What this exercise asks >>
1 > Translate the following sentence from the passage on California's juvenile justice plan into Spanish: "The Democratic governor said on Wednesday that the state has a lot of work to do to properly implement the juvenile realignment plan."
2 > According to the passage on California's juvenile justice plan, what is the name of the new state agency the plan creates?
3 > Carry the passage on California's juvenile justice plan forward from its final sentence.

Page excerpt >>
◇ ◇ ◇

Under an agreement Newsom reached with legislators this summer, counties will receive an escalating amount of money to deal with these serious offenders over the next four years that will grow to nearly $209 million in the 2024 fiscal year.
The plan also includes the creation of a new state agency housed in the Health and Human Services Agency – the Office of Youth and Community Restoration. That office will be charged with providing consistent standards and support for California’s 58 county juvenile justice systems in providing “trauma-informed” and developmentally appropriate services. The agency will also review plans for how counties spend the new state money but will have little enforcement power.
The Democratic governor said on Wednesday that the state has a lot of work to do to properly implement the juvenile realignment plan.
“We gotta be open to argument and interested in evidence,” Newsom said. “We have to be vigilant in making sure we do this right.”
For advocates like Villa, hope is tempered by concerns over how the plan will be implemented in counties that may be ill-equipped to serve high-needs youth and unable to work closely with community-based organizations.
“We hope that there will actually be more accountability for the first time and that these resources actually help our children directly, not necessarily provide a bunch of salaries and benefits for probation,” Villa said.
Also on Wednesday evening – the final day for the governor to decide on all bills on his desk – Newsom signed a host of related juvenile justice bills that will provide greater protections for young people accused of crimes.

◇ ◇ ◇

Data shown >>
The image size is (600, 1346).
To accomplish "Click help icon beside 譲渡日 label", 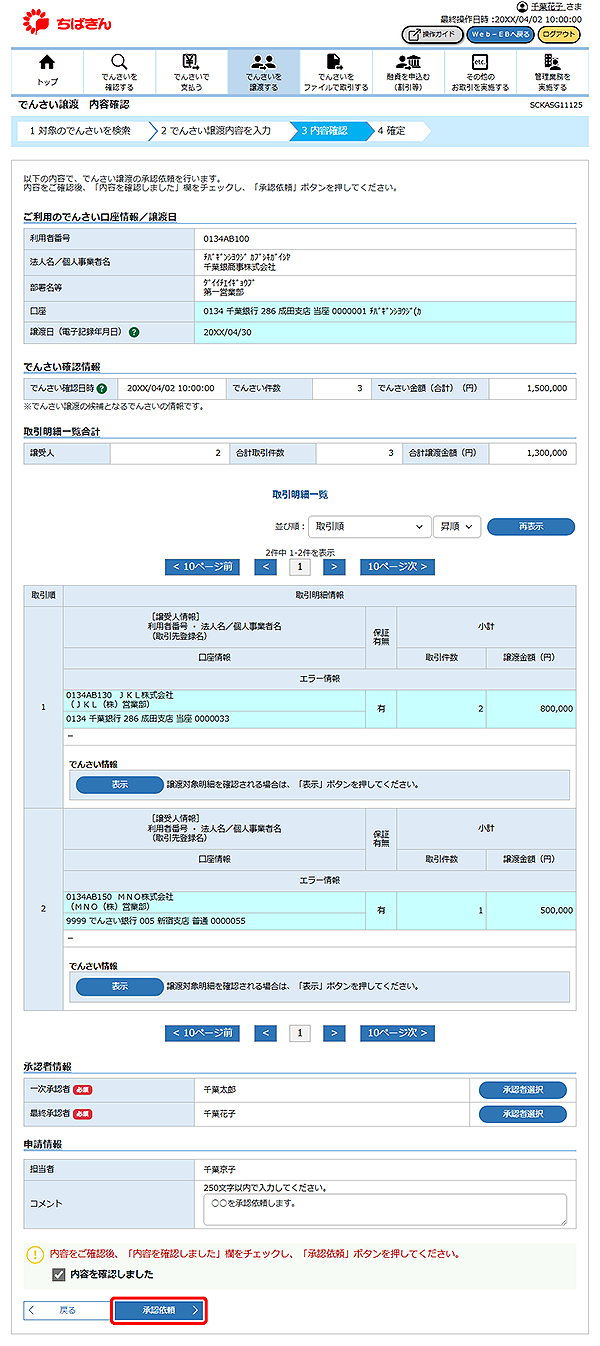I will pyautogui.click(x=134, y=332).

◇ ◇ ◇

Responses for each task >>
1 > El gobernador demócrata dijo el miércoles que el estado tiene mucho trabajo por hacer para implementar adecuadamente el plan de realineamiento juvenil.

2 > The Office of Youth and Community Restoration.

3 >
The passage of Senate Bill 203 makes California the first state in the country to guarantee the right to anyone younger than age 18 to consult with an attorney before being interrogated by law enforcement. By ensuring that youth receive an explanation of their Miranda rights – constitutional protections that grant all people “the right to remain silent” and avoid self-incrimination – legislators and advocates hope to prevent false or coerced confessions.
Jerome Dixon, who spent 21 years in prison as a result of a coerced confession at age 17 that came after 25 hours of interrogation by Oakland police, praised the legislation.
“No child should ever be forced to lie about crimes they did not commit because of ignorance or a lack of legal representation,” Dixon said.
Advocates for youth gathering earlier in the day Wednesday also celebrated the governor’s decision to sign Assembly Bill 2542, which prohibits the use of race, ethnicity or national origin to seek or obtain convictions or impose sentences. Under the terms of the Racial Justice Act, it would be easier for defendants in court – including youth in the juvenile justice system – to make the case that racial discrimination plays a part in criminal charges and sentencing. Under the new law, judges will consider whether a person’s race, ethnicity or national origin resulted in harsher treatment.
Zachary Norris, executive director of the Oakland-based Ella Baker Center for Human Rights, said that far too often, the criminal court system has not produced just outcomes for communities of color. But Wednesday, he said he saw signs of positive change.
“This bill gives me hope that one day we will have a justice system that deserves justice in its title,” Norris said.
Newsom has also signed Assembly Bill 901, a bill introduced by Assemblymember Mike Gipson (D) that ends the practice of referring youth who are having problems at school to so-called “voluntary probation” programs that can be a pathway into the juvenile justice system.
Another juvenile justice bill, Assembly Bill 1290, will wipe out fines and fees assessed on juvenile offenders and their families prior to 2017, when the state Legislature passed legislation banning fees related to the cost of juvenile detention and supervision.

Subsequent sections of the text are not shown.